New York City came out swinging in a new ranking of global startup ecosystems, second only to Silicon Valley.
The strength of the city’s venture capital scene helped NYC snag a top spot, as did its diversity and wealth of unicorns and incubators.
New York City has occupied that second-only-to-San-Francisco spot in various rankings of cities’ tech scenes in recent years, but over the past year it's also been speculated to be on pace to catch up to Silicon Valley.
The Global Startup Ecosystem Ranking is created by evaluating 150 tech ecosystems based on factors that tend to correlate with startup success on a global scale. These factors range from available funding and the success of existing companies, on the one hand, the creation of new intellectual property, talent availability, and an ecosystem’s market reach on the other.
The report also attempts to capture the impact of harder-to-measure factors like government policy, incubators and universities.
The ranking was published by Startup Genome and the Global Entrepreneurship Network, which both work to promote innovation in cities around the world. Startup Genome’s board includes industry and government representatives from North America, Europe, Australia and Asia.
Unsurprisingly, the United States made its mark on the rankings with a whopping 12 ecosystems on the list.
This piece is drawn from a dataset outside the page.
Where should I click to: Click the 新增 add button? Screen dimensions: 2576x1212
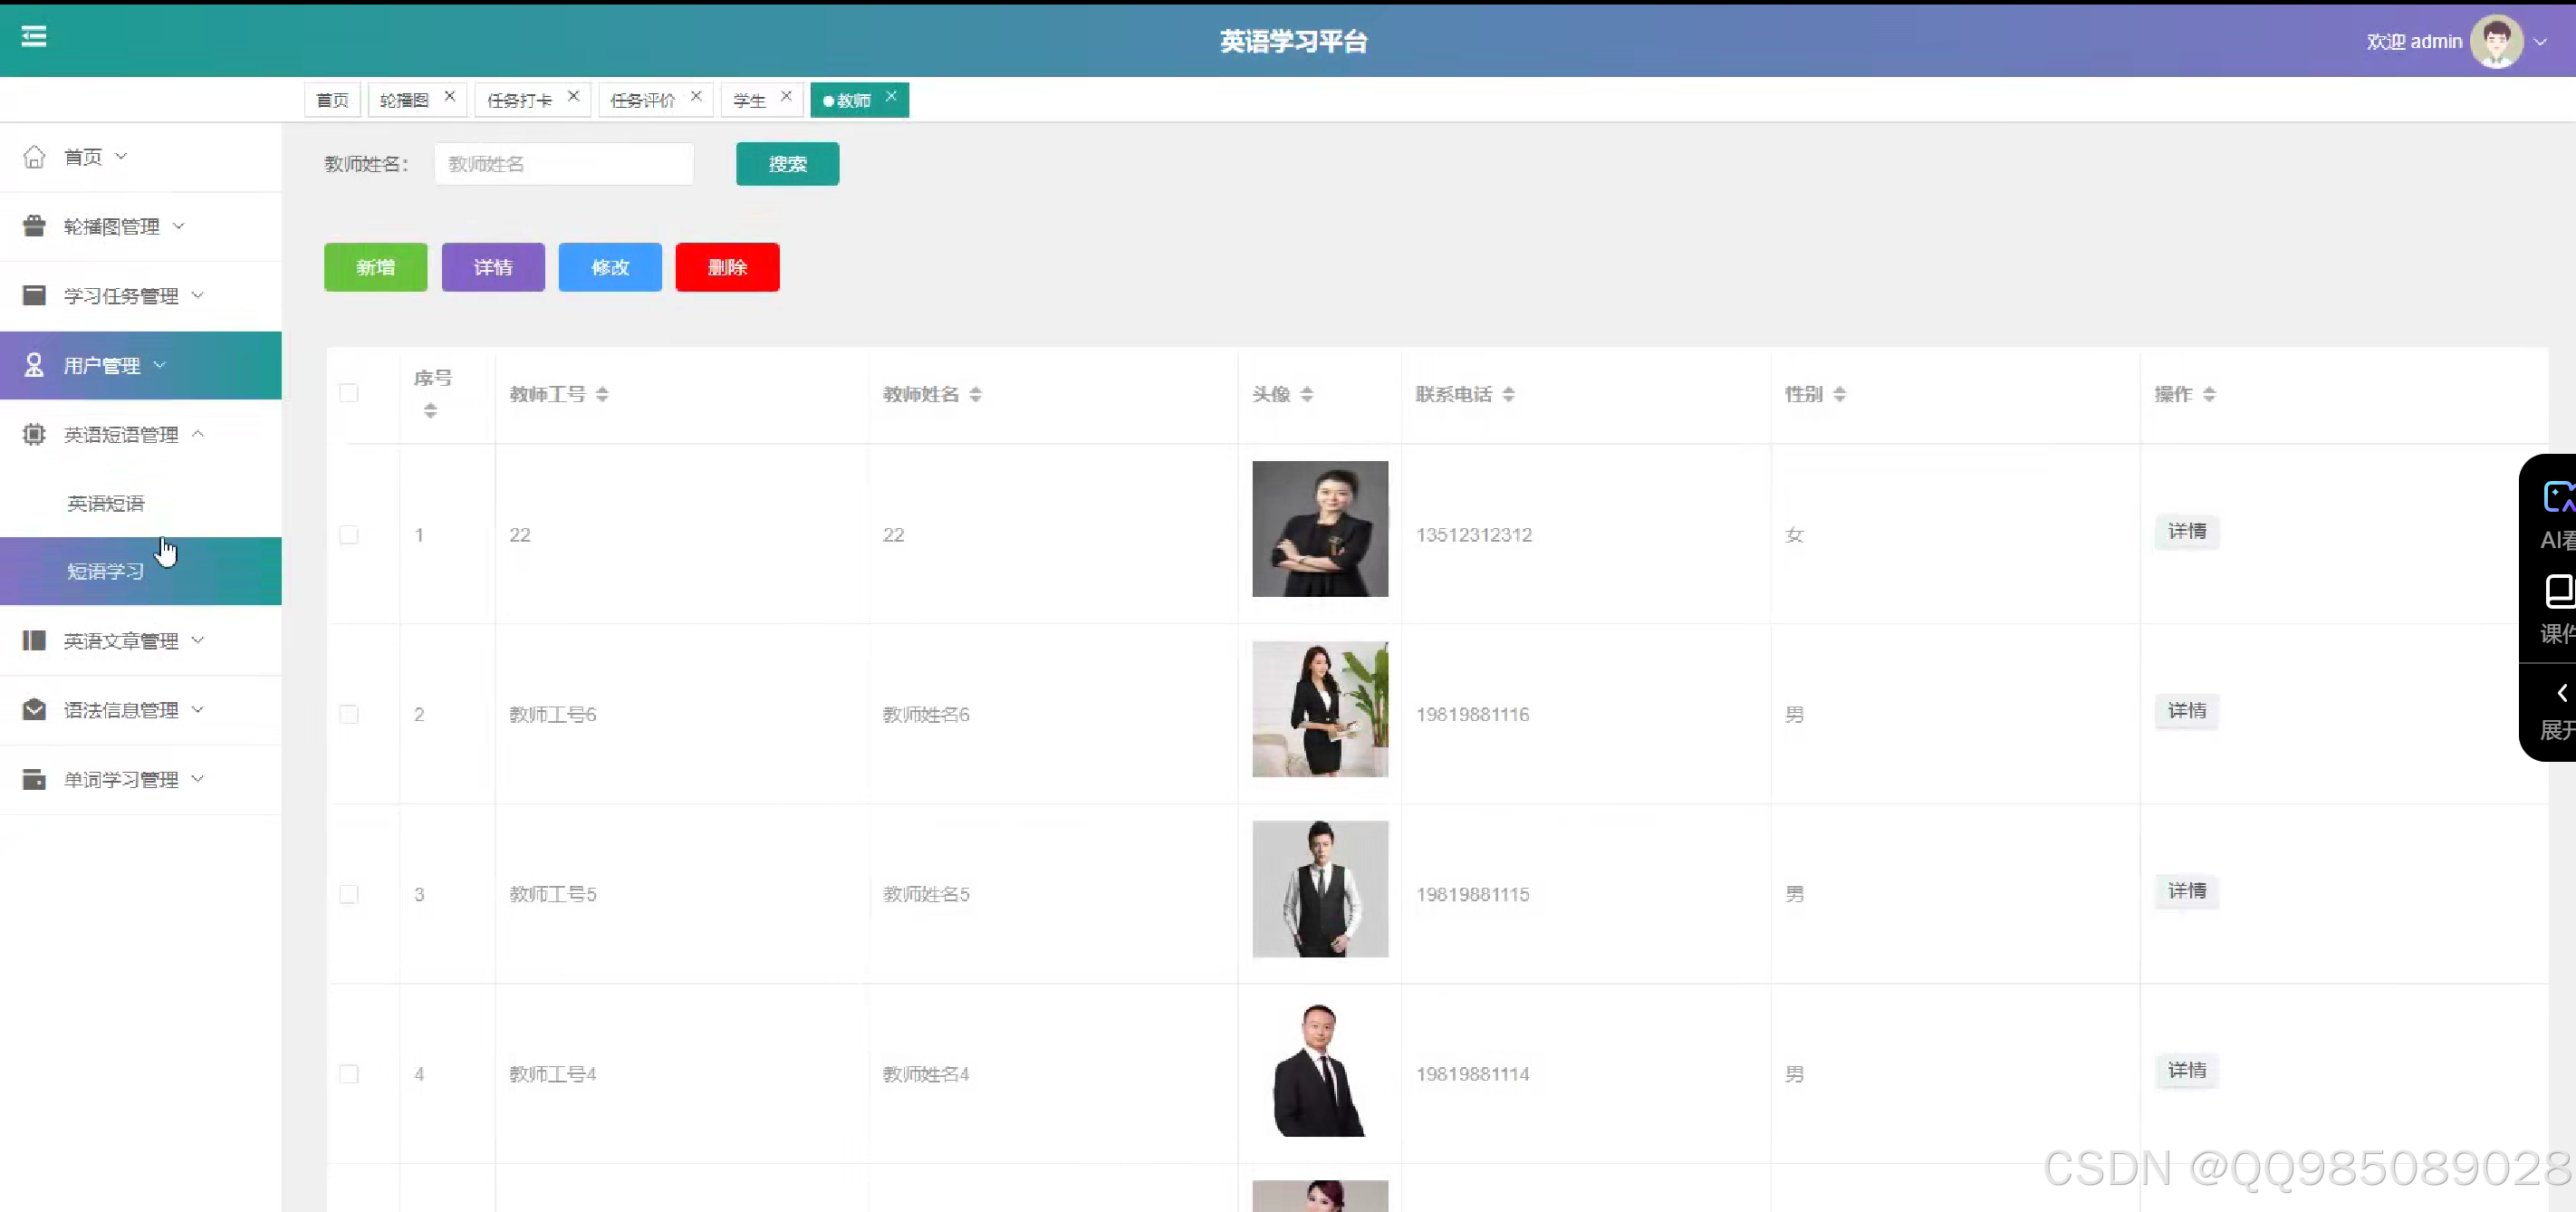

Silicon Valley maintained its spot on the top, followed by New York City in second. Boston and Los Angeles placed fifth and sixth, respectively, followed by Seattle (12), Austin (16), Chicago (17), D.C. (19), San Diego (20), Denver-Boulder (21), Atlanta and Miami (tied for 26).
NYC’s funding environment packs a punch
The report calls out New York City and Boston, in particular, as ecosystems with venture capital bases that parallel that of Silicon Valley’s at the time of Google’s founding in 1998.
NYC placed second in the world on the funding front, and Startup Genome highlighted the city’s more than 9,000 startups, including several unicorns, as well as the more than 100 co-working spaces, accelerators and incubators as factors in the ranking. The report also points to the city’s diversity — nearly half of NYC’s tech workers are born outside the United States.
According to the report, AI, cybersecurity and life sciences are particular areas of strength for the city — NYC has a higher percentage of AI and machine learning jobs than any other U.S. metro area, according to the organization.